Sure there are tedious days and even more days when I don't get a single word out. But wait. There are days, more often than otherwise, when the words come like magic and the plot is right there and the characters and I are grooving together and it's all one big awesome jam, like Woodstock, sans the weed and mud, but plus the Grateful Dead-like meandering spaces, the rhythmic beats, the sunshine and the love, man, there is the love. Eh...wot?
No matter how I slice this, it comes to the same thing: I am a writer and I love writing. It may be tedious at times and I may be tired more evenings than I should, but conversely, when I don't write, I get kinda cranky, and irritable, and unpleasant.
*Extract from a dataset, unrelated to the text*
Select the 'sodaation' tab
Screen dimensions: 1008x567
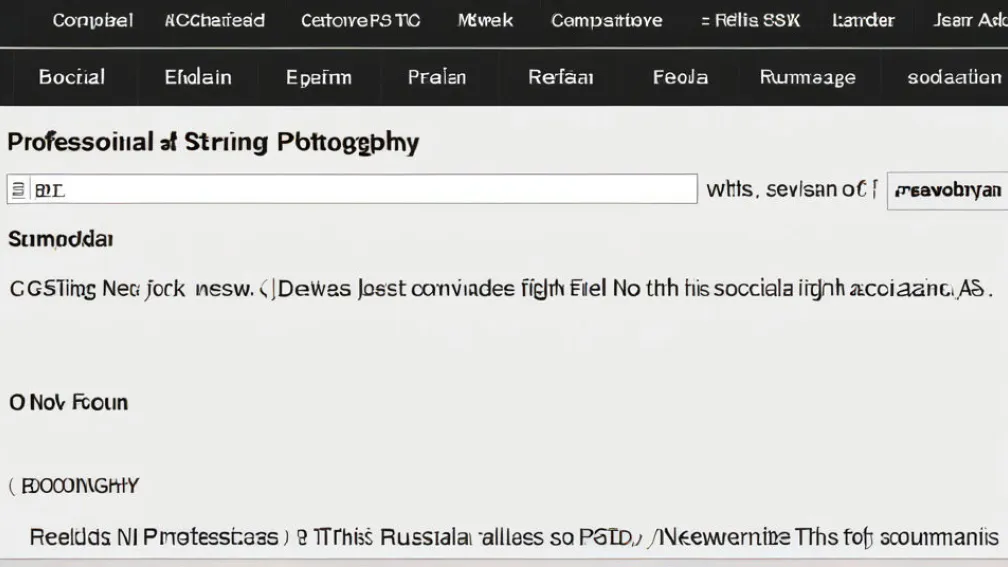[x=953, y=77]
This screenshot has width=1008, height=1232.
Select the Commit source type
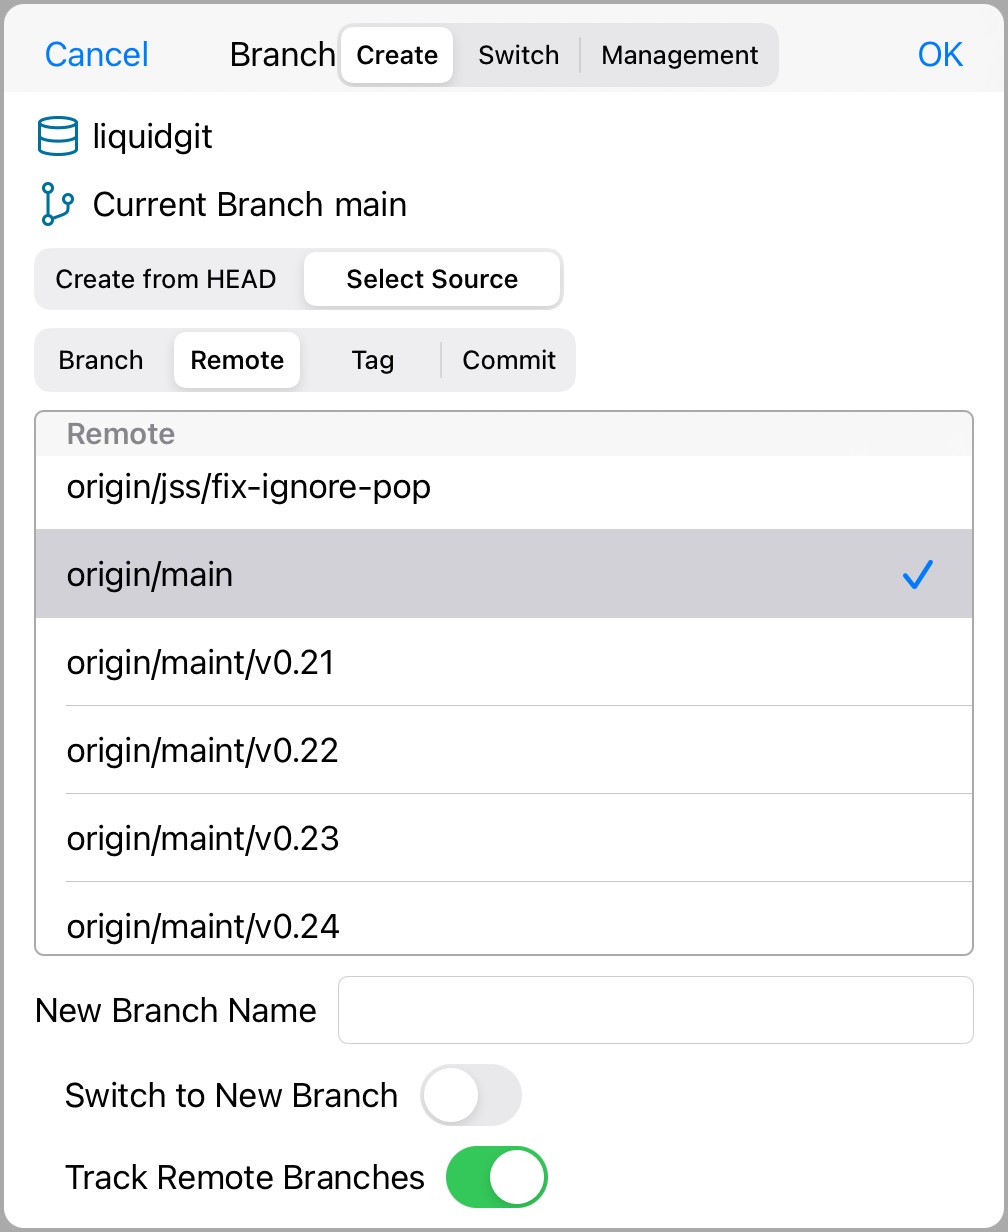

What this means is that every night I don't write, it's not because I'm not a writer, but because I'm using an excuse to not write. And that just ain't right. I can always find another reason (spelled excuse) not to write. But if I don't write, I don't move closer to that awesome "writer lifestyle".
I leave you to ponder this: If you love writing and you want to publish your writing and maybe make some cash doing it, what's stopping you? What excuses are you using to keep from writing?
Next time I'll talk about some of those excuses that could keep us from writing. So until next time (and it will be less than six months or however long it's been since I last wrote here), may you find joy and excitement in spilling tales from your brain, may you realize your love of storytelling and let it come out of you in strokes of creative genius. Eh...wot?
Gary . . .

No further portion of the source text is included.